Listed records.
= = =

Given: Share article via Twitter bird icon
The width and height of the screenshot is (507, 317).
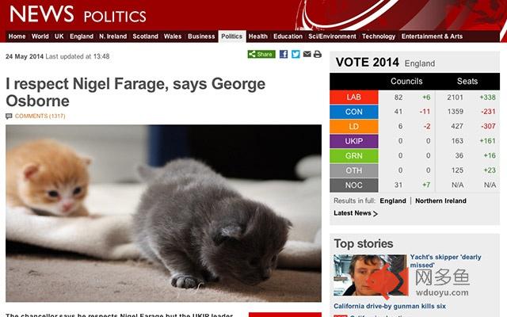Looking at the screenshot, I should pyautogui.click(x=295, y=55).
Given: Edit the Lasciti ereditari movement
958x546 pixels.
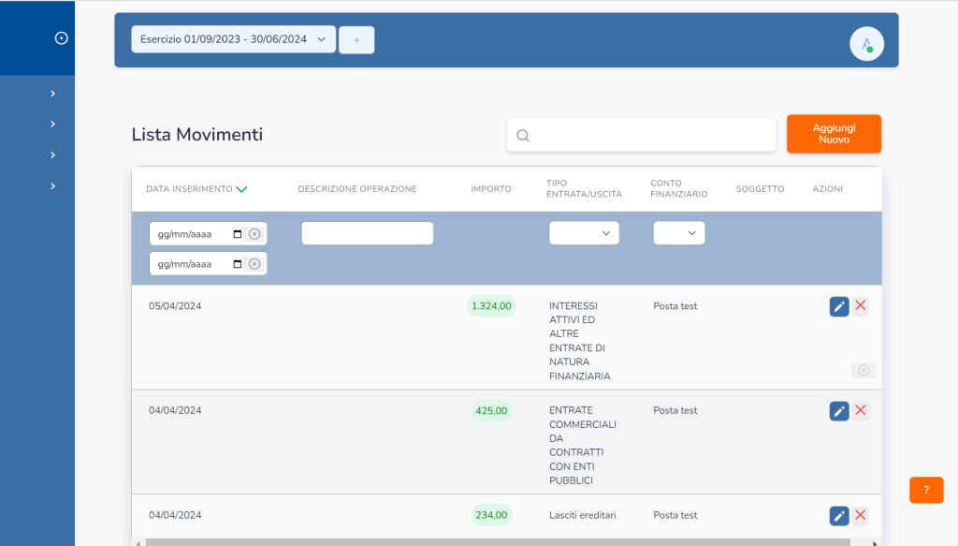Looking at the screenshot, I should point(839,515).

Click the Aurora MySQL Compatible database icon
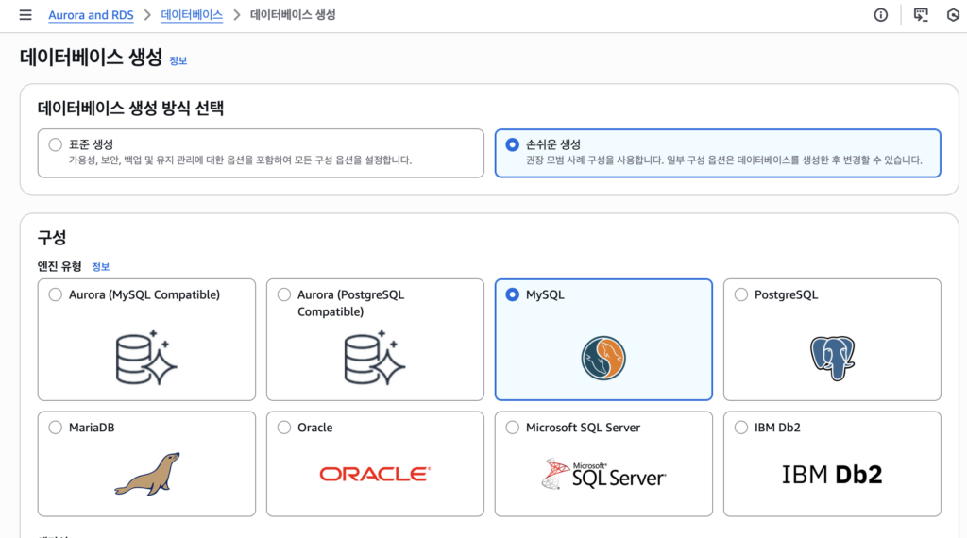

= = =

Exercise description.
The answer must consist of every line from the listing above that includes the word "icon".

Result of the task.
Given: Share article via Twitter bird icon
Click the Aurora MySQL Compatible database icon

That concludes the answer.